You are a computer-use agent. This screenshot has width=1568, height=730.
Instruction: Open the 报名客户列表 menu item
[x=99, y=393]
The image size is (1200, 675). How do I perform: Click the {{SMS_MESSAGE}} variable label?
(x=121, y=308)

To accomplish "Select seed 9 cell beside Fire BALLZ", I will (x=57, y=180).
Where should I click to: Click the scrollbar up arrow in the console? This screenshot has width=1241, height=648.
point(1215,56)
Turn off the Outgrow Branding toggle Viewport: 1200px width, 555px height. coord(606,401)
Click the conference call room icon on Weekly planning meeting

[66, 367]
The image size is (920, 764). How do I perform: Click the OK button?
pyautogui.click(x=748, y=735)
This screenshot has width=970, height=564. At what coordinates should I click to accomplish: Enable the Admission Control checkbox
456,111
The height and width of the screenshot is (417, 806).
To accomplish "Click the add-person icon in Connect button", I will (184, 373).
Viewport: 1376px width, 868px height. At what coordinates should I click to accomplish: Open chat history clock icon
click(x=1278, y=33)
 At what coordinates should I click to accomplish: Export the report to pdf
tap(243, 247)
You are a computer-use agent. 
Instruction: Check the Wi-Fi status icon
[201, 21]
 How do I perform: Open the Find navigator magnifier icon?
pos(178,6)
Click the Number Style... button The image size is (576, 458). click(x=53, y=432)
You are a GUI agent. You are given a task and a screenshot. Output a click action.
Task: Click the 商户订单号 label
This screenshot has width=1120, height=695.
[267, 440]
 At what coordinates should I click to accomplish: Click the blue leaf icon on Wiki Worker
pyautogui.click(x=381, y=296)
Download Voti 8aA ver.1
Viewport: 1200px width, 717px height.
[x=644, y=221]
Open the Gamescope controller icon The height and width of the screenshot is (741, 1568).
::::::::::
Da formato de tabla Markdown a todas las entradas anteriores, con una columna «N.º» para el número de fila y otra «Línea» para el texto de cada línea. Omite las líneas en blanco.

| N.º | Línea |
|---|---|
| 1 | You are a computer-use agent. This screenshot has width=1568, height=730. |
| 2 | Instruction: Open the 报名客户列表 menu item |
| 3 | [x=99, y=393] |
| 4 | The image size is (1200, 675). How do I perform: Click the {{SMS_MESSAGE}} variable label? |
| 5 | (x=121, y=308) |
| 6 | To accomplish "Select seed 9 cell beside Fire BALLZ", I will (x=57, y=180). |
| 7 | Where should I click to: Click the scrollbar up arrow in the console? This screenshot has width=1241, height=648. |
| 8 | point(1215,56) |
| 9 | Turn off the Outgrow Branding toggle Viewport: 1200px width, 555px height. coord(606,401) |
| 10 | Click the conference call room icon on Weekly planning meeting |
| 11 | [66, 367] |
| 12 | The image size is (920, 764). How do I perform: Click the OK button? |
| 13 | pyautogui.click(x=748, y=735) |
| 14 | This screenshot has width=970, height=564. At what coordinates should I click to accomplish: Enable the Admission Control checkbox |
| 15 | 456,111 |
| 16 | The height and width of the screenshot is (417, 806). |
| 17 | To accomplish "Click the add-person icon in Connect button", I will (184, 373). |
| 18 | Viewport: 1376px width, 868px height. At what coordinates should I click to accomplish: Open chat history clock icon |
| 19 | click(x=1278, y=33) |
| 20 |  At what coordinates should I click to accomplish: Export the report to pdf |
| 21 | tap(243, 247) |
| 22 | You are a computer-use agent.  |
| 23 | Instruction: Check the Wi-Fi status icon |
| 24 | [201, 21] |
| 25 |  How do I perform: Open the Find navigator magnifier icon? |
| 26 | pos(178,6) |
| 27 | Click the Number Style... button The image size is (576, 458). click(x=53, y=432) |
| 28 | You are a GUI agent. You are given a task and a screenshot. Output a click action. |
| 29 | Task: Click the 商户订单号 label |
| 30 | This screenshot has width=1120, height=695. |
| 31 | [267, 440] |
| 32 |  At what coordinates should I click to accomplish: Click the blue leaf icon on Wiki Worker |
| 33 | pyautogui.click(x=381, y=296) |
| 34 | Download Voti 8aA ver.1 |
| 35 | Viewport: 1200px width, 717px height. |
| 36 | [x=644, y=221] |
| 37 | Open the Gamescope controller icon The height and width of the screenshot is (741, 1568). |